BEGIN Input material

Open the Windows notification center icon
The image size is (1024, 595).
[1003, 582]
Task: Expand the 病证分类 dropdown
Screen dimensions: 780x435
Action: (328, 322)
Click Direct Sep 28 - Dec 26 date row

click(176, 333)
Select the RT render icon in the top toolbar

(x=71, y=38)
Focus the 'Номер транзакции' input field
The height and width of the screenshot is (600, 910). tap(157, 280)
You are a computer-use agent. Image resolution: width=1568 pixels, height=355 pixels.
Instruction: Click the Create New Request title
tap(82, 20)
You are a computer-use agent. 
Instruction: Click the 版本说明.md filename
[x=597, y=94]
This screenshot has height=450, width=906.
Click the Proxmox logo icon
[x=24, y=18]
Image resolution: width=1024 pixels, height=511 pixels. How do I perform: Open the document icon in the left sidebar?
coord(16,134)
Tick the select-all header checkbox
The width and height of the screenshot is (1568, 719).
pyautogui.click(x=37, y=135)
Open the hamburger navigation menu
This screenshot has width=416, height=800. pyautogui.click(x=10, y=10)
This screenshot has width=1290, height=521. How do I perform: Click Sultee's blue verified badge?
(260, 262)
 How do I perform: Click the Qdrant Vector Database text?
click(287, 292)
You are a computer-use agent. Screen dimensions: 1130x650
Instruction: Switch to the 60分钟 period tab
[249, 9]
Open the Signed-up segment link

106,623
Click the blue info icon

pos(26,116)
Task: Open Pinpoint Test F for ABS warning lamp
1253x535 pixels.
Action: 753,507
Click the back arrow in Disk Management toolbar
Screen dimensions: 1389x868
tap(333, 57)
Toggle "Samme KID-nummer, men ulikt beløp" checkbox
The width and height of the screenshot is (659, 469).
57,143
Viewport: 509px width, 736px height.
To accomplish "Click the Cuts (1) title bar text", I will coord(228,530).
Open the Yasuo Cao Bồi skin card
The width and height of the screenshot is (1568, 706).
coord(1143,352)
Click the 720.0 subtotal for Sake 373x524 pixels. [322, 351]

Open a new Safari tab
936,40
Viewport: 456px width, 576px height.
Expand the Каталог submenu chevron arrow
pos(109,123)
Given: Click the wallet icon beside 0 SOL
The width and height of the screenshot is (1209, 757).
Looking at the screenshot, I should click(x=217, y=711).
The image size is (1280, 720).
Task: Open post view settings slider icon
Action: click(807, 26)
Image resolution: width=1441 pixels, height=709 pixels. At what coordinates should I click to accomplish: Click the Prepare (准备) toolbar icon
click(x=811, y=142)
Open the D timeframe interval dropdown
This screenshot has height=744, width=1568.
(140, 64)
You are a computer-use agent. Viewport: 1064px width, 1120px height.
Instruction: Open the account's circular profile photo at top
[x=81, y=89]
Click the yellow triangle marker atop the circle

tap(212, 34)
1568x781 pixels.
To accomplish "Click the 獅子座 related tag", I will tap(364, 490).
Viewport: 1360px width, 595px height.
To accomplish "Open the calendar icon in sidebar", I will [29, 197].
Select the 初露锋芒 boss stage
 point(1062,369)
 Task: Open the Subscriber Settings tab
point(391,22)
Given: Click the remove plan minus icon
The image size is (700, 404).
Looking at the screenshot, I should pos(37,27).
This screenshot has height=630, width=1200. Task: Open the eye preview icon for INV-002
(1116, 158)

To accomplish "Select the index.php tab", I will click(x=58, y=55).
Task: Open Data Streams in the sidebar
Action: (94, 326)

END Input material

__Task to complete__
If a line of the entries contains "Viewport", it counts; give the total of such lines and nothing more.

__Solution for this exercise__
4